When World War I broke out in the Spring of 1914, thousands of Navajo men and women volunteered their services to the war efforts. They fought in the overseas places of France, Germany, and Italy and received numerous awards and decorations for outstanding duty; many were cited for bravery under fire. A large number of Navajo women on the Navajo Reservation were active in Red Cross and several Navajos bought Liberty Bonds and were involved in other war efforts.

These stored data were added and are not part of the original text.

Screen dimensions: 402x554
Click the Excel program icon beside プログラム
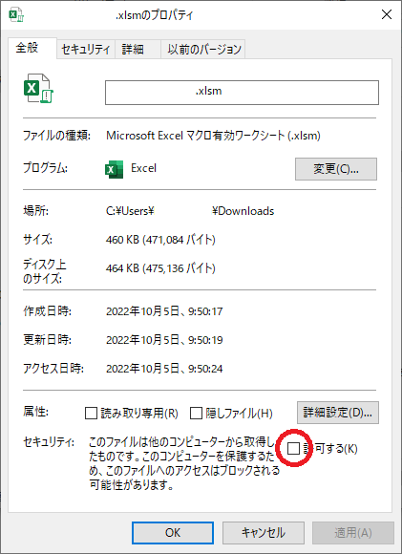pyautogui.click(x=114, y=169)
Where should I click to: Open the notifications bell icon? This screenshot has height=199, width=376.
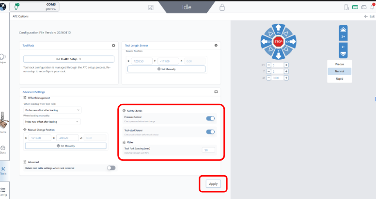pos(372,7)
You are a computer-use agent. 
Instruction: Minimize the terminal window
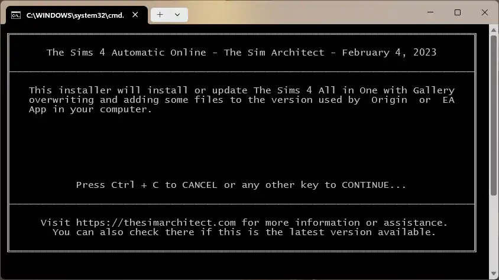430,12
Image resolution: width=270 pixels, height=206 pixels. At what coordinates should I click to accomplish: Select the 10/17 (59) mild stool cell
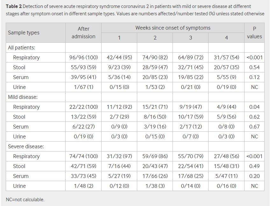point(190,117)
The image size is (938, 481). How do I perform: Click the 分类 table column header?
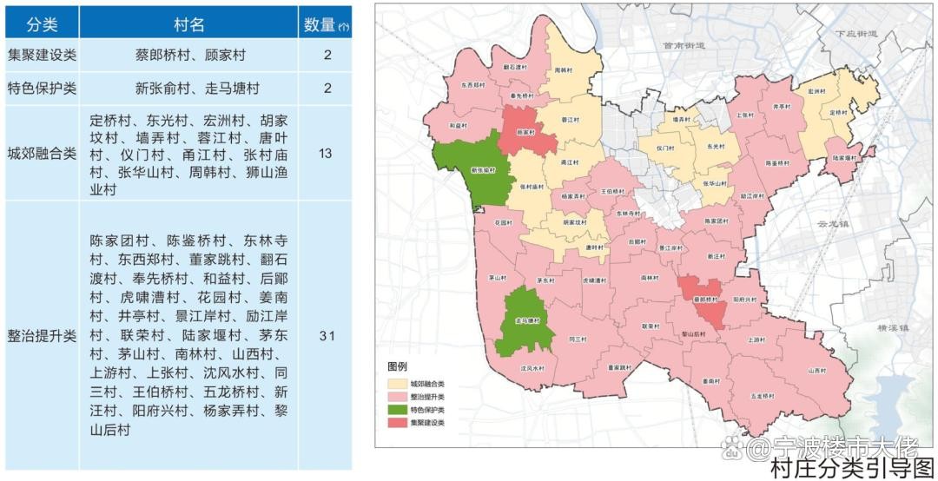[x=41, y=23]
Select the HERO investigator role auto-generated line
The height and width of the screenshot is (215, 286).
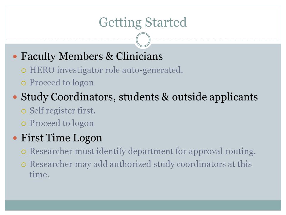[x=106, y=70]
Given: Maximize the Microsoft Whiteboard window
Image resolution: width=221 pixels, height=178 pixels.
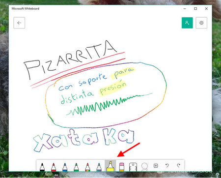Looking at the screenshot, I should pos(195,9).
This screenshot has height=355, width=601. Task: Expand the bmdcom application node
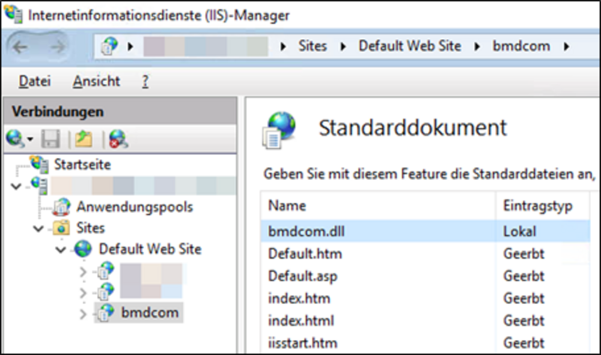tap(83, 313)
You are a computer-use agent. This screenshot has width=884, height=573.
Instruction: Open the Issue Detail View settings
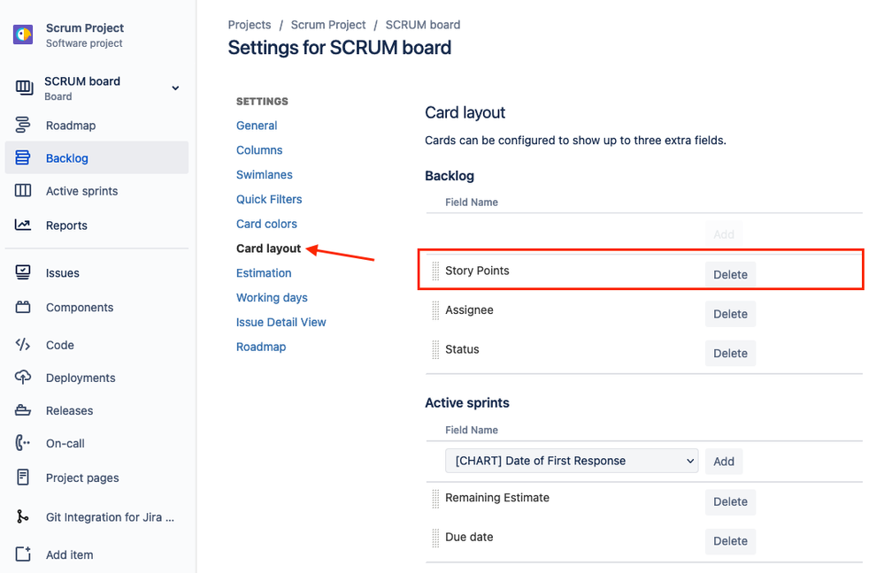coord(281,322)
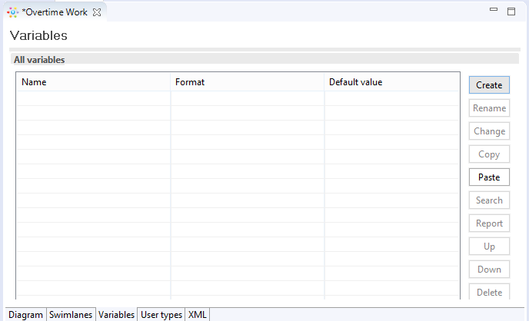Open the Swimlanes tab

[x=71, y=315]
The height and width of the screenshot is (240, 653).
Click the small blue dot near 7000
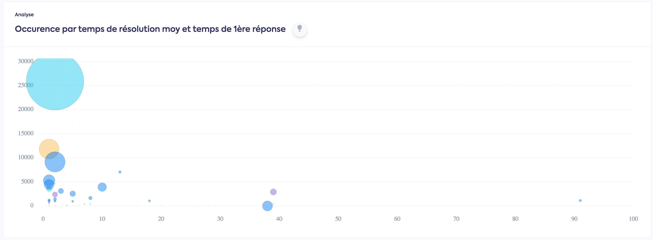pos(120,172)
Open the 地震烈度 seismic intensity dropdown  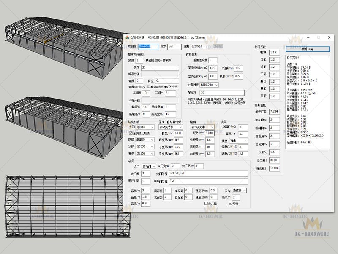[x=217, y=86]
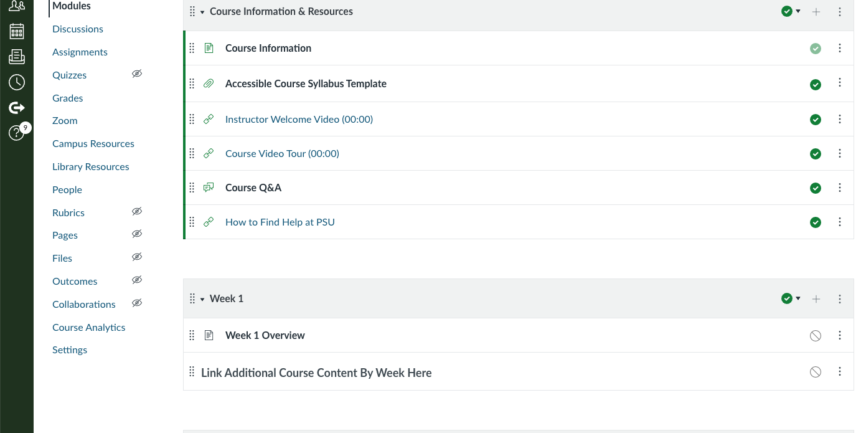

The Navajo Code Talkers Program was established in September 1942 as the result of a recommendation made the previous February by Mr. Philip Johnston to Major General Clayton P. Vogel, USMC., Commanding General, Amphibious Corps, Pacific Fleet, headquartered at Camp Elliott, California. Mr. Johnston, the son of a missionary to the Navajo tribe, was fluent in the language, having lived among the Navajos for 24 years. He believed that use by the Marine Corps of Navajo as a code language in voice (radio and wire) transmission could guarantee communications security.

Mr. Johnston's rationale for this belief was that Navajo is an unwritten language and completely unintelligible to anyone except another Navajo, and that it is a rich fluent language for which code words, in Navajo, could be devised for specialized military terms, such as the Navajo word for "turtle" representing a tank. With cooperation of four Navajos residing in the Los Angeles area, and another who was already on active Naval service in San Diego, Mr. Johnston presented a demonstration of his theory to General Vogel and his staff at Camp Elliott on February 25, 1942. Marine staff officers composed simulated field combat messages, which were handed to a Navajo, who then translated it into tribal dialect and transmitted it to another Navajo on the other side of the line.